PROBLEM STATEMENT
Copy out every one of the rows below word for word, omitting the pictures.

Begin EXERCISE INPUTS

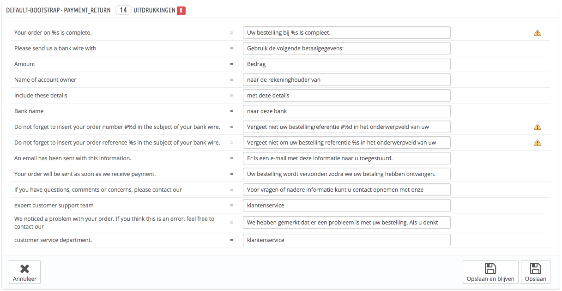Image resolution: width=562 pixels, height=291 pixels.
Task: Click warning icon for order number #%d row
Action: pos(537,127)
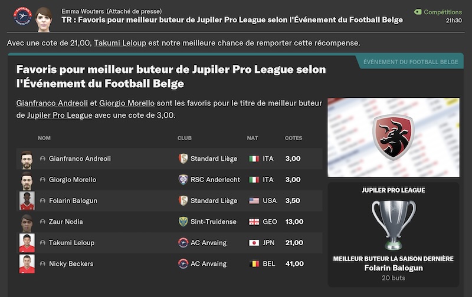Open Folarin Balogun last season top scorer
Image resolution: width=472 pixels, height=297 pixels.
coord(394,268)
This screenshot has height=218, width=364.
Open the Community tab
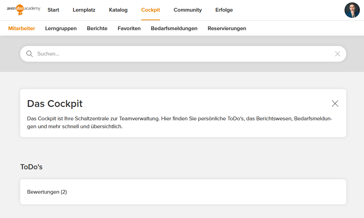[x=187, y=10]
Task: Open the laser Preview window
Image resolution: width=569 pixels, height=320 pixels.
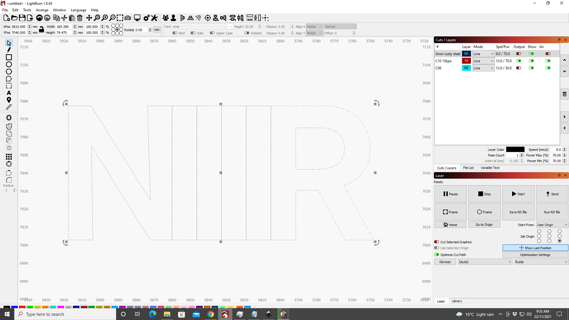Action: (137, 18)
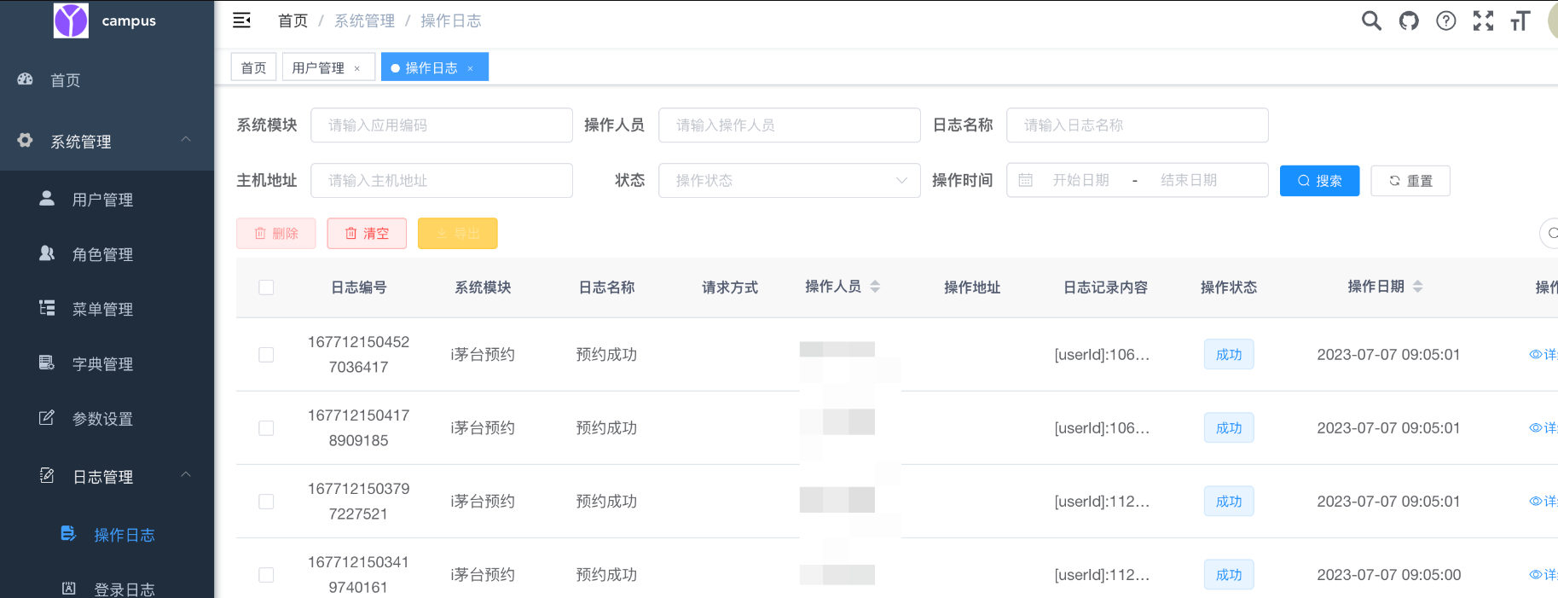Click the help question mark icon
The image size is (1558, 598).
(1445, 20)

End EXERCISE INPUTS

TASK OUTPUT
Image resolution: width=562 pixels, height=291 pixels.
Task: Click warning icon for order number #%d row
Action: pos(537,127)
Open Folarin Balogun last season top scorer
Image resolution: width=472 pixels, height=297 pixels.
coord(394,268)
This screenshot has height=218, width=364.
Open the Community tab
[x=187, y=10]
Task: Open the laser Preview window
Image resolution: width=569 pixels, height=320 pixels.
Action: (137, 18)
Click the help question mark icon
The image size is (1558, 598).
(1445, 20)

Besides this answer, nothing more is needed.